Financial statements filed for interstate giant CTI Logistics, formerly marketed as JAYDE Transport, also show significant gains from the subsidy program.
At the end of June 30, 2020, CTI had received just $ 561,000 in JobKeeper in a less than brilliant year, but in the following fiscal year, the company backed the truck for an additional $ 1.312 million while the profits were skyrocketing.
As of June 30, 2021, the company had pre-tax profit of $ 11.565 million, compared to $ 2.471 million in 2020.
CTI also did not return our request for comment.
Trailer giants MaxiTRANS, now marketed as MaxiPARTS on the ASX, received a total of $ 9.5 million in JobKeeper payments: $ 4.9 million in fiscal year 20 and 4, An additional $ 6 million in the last fiscal year.
Its underlying after-tax net profit was $ 0.5 million in FY20 before rebounding to an impressive $ 10.487 million in FY21. The company did not respond directly to our questions about the reimbursement of payments from JobKeeper, but at least responded with an explanatory statement, citing the impacts of the drought and the decline in business confidence during the year. 20.
“This was further extended at the start of the Covid-19 pandemic, with MaxiPARTS being subject to a disruption in the global supply chain and the majority of transport companies, which use the company for its equipment and services, highlighting waiting for short-term investment plans.

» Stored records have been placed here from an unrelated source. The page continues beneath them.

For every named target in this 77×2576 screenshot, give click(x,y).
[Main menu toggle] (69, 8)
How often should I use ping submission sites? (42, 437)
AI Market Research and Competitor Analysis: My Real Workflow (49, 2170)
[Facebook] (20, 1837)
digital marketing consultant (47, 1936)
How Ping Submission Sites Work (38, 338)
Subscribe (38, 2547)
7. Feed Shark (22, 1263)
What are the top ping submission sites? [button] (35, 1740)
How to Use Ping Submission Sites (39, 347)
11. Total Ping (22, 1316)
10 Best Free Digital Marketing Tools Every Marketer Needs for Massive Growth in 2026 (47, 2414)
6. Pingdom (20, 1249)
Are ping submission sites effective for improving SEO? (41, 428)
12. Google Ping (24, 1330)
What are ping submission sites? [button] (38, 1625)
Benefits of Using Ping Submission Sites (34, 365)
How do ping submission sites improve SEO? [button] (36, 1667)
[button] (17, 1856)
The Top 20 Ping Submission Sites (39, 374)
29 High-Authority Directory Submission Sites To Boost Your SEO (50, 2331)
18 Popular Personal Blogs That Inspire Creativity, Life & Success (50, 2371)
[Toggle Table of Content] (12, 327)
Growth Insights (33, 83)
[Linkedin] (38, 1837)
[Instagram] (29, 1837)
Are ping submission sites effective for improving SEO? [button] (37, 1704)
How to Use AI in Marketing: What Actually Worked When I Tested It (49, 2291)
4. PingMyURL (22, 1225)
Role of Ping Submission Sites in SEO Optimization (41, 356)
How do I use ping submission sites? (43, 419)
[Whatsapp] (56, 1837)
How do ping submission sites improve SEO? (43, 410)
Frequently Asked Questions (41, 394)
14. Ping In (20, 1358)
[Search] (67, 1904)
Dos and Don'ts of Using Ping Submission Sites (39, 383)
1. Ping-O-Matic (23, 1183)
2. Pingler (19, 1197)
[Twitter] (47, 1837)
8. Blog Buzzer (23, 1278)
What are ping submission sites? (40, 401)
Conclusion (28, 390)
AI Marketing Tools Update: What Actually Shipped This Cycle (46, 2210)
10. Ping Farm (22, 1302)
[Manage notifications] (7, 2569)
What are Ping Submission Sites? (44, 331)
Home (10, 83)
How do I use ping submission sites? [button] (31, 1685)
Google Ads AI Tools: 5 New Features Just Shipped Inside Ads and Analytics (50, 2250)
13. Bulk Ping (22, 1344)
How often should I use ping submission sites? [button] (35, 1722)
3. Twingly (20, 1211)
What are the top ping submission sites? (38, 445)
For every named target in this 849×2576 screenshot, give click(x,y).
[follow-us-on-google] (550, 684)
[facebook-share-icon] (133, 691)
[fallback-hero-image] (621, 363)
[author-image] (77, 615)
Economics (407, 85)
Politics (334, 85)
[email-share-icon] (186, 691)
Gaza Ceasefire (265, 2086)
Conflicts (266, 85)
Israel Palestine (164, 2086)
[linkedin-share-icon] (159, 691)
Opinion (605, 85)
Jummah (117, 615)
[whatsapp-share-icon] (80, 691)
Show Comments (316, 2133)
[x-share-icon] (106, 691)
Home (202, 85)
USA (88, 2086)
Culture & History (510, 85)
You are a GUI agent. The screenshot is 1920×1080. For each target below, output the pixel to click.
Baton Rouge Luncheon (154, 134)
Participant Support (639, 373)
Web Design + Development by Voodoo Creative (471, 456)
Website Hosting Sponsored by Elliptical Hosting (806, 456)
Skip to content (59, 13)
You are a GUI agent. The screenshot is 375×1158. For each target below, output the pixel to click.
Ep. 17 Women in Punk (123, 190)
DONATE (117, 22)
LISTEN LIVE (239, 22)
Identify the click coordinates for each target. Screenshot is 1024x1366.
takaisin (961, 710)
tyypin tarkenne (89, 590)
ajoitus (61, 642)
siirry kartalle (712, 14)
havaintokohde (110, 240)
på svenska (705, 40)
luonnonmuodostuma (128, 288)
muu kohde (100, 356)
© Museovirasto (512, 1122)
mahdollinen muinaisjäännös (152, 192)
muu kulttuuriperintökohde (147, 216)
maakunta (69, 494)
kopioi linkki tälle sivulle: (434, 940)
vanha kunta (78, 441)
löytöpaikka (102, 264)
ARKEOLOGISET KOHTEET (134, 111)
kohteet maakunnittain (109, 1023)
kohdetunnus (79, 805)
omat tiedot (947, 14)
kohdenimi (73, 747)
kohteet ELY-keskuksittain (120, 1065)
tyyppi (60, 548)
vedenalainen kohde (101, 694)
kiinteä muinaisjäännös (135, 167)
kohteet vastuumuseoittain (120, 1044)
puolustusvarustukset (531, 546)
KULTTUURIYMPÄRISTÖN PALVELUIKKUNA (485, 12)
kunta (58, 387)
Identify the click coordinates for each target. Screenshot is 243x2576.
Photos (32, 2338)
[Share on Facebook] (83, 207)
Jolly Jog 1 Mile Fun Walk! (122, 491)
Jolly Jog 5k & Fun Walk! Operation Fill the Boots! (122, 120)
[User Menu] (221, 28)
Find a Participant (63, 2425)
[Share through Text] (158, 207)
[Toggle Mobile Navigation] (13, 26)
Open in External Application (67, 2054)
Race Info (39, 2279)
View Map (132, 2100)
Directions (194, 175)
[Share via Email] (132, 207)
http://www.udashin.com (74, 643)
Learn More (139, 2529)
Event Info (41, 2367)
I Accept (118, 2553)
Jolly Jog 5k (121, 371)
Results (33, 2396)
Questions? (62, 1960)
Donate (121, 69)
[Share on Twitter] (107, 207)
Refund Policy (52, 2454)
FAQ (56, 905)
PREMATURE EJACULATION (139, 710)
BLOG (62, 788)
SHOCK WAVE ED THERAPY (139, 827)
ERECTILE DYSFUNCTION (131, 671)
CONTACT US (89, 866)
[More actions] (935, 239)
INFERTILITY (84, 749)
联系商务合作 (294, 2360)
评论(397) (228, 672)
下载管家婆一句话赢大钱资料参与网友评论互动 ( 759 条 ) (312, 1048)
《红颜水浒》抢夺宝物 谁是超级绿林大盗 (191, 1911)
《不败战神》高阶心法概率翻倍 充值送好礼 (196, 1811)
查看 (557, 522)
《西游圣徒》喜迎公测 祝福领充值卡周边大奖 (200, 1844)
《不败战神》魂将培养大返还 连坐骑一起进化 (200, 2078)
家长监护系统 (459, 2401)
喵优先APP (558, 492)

The statement reads.
“It is thanks to JobKeeper that Australian companies like MaxiPARTS have been able to continue operating despite the direct impact of Covid-19, so that we can continue to support our customers, while keeping our local workforce employed.
“The JobKeeper payments received by the group were only received in the area of trailer solutions, with the Spare Parts business continuing to operate without any assistance from JobKeeper.
“While MaxiPARTS posted a favorable result in FY21, JobKeeper was used as it was intended to enable the local workforce to be retained at a time when the company was implementing measures to reduce the impact of Covid-19, including forced closures and pay cuts. ”
• Under the JobKeeper program, employers received a minimum of $ 19,500 for each employee between April and September 2020, whether or not they were working. Qualifying criteria were a percentage decrease in sales in March (compared to the previous year) or an expected decrease in April-June. For companies with annual sales over $ 1 billion, the required drop was 50%, for those under $ 1 billion, the drop was 30%.